-- BEGIN Recorded data --

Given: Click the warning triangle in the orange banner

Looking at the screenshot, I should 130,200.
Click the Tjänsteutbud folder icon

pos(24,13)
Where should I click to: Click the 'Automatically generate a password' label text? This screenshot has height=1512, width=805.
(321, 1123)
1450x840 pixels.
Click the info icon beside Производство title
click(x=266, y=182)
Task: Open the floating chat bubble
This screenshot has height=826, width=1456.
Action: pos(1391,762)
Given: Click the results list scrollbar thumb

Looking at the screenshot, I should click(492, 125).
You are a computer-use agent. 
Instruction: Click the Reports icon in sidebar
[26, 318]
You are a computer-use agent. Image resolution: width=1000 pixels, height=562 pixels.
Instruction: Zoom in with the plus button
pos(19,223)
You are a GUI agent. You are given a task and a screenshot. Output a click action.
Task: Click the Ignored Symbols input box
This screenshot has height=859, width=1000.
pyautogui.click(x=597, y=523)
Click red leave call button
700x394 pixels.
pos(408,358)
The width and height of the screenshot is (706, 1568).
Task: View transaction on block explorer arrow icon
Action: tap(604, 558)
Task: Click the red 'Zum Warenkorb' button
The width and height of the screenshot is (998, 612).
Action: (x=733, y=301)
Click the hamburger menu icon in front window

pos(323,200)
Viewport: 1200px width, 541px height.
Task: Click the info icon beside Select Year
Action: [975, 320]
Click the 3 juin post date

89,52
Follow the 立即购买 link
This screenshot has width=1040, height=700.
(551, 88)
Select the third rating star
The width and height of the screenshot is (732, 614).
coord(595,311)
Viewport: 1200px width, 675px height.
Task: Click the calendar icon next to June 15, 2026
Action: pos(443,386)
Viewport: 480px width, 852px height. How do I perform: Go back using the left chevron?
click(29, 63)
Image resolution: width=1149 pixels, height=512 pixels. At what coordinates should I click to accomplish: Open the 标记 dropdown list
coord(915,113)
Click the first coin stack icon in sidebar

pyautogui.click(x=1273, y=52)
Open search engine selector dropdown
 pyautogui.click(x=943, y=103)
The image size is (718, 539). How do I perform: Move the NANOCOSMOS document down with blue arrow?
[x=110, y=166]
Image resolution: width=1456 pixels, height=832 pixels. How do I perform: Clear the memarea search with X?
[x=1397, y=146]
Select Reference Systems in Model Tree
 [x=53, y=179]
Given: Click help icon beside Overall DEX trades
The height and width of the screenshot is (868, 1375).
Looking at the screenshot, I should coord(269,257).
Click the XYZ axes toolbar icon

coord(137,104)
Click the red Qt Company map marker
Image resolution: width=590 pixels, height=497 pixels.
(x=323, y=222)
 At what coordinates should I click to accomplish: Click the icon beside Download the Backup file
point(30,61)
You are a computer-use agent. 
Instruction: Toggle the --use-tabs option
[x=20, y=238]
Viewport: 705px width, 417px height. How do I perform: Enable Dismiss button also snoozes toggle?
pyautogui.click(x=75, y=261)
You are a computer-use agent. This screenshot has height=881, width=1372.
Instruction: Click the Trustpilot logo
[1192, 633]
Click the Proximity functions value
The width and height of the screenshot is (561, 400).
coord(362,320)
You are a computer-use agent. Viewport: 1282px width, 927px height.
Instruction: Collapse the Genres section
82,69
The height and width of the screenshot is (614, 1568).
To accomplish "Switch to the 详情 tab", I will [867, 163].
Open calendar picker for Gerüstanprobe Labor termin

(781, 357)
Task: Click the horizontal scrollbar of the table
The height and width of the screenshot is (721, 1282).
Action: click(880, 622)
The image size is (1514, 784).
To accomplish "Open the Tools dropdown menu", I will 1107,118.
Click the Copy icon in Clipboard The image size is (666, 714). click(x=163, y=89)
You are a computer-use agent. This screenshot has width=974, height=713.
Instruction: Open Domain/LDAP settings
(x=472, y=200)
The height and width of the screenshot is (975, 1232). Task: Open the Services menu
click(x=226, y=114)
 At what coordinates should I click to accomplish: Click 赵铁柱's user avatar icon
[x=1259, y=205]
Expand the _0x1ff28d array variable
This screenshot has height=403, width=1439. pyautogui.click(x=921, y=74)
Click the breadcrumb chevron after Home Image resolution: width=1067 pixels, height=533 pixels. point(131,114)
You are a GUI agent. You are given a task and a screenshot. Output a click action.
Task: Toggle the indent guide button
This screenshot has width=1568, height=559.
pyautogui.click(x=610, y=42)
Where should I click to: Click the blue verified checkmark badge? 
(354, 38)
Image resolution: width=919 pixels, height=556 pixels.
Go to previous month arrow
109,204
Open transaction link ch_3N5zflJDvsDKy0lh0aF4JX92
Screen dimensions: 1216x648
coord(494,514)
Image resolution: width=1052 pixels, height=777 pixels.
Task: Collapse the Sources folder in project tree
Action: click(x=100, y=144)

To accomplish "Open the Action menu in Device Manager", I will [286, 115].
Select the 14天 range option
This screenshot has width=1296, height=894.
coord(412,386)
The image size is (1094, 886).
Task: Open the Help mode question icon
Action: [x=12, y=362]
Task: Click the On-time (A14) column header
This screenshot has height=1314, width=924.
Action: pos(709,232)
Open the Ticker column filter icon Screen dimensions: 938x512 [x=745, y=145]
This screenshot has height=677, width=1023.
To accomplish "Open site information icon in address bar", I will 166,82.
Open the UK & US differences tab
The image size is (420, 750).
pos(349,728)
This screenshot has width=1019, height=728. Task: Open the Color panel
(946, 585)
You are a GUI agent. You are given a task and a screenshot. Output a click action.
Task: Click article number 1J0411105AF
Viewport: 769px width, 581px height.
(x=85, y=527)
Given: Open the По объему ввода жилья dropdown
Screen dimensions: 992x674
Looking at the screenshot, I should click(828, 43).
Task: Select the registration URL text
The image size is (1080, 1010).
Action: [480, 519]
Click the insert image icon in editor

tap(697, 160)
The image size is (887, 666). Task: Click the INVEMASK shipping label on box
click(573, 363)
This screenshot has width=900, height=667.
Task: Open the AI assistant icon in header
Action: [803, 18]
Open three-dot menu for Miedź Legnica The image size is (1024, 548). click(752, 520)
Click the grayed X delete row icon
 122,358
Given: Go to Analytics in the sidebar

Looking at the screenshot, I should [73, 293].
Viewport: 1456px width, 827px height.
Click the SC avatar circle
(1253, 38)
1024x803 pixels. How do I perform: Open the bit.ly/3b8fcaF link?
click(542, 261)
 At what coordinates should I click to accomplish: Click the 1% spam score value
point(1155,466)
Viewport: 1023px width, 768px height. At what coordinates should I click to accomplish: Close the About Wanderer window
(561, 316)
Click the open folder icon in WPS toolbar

-- END Recorded data --

* **Work instructions**:
Collect each line of the items above that contains the string "size". Case matters.

* **Exercise response**:
The image size is (718, 539). How do I perform: Move the NANOCOSMOS document down with blue arrow?
The image size is (1514, 784).
Click the Copy icon in Clipboard The image size is (666, 714). click(x=163, y=89)
The image size is (1094, 886).
The image size is (420, 750).
The image size is (1080, 1010).
The image size is (887, 666). Task: Click the INVEMASK shipping label on box
Open three-dot menu for Miedź Legnica The image size is (1024, 548). click(752, 520)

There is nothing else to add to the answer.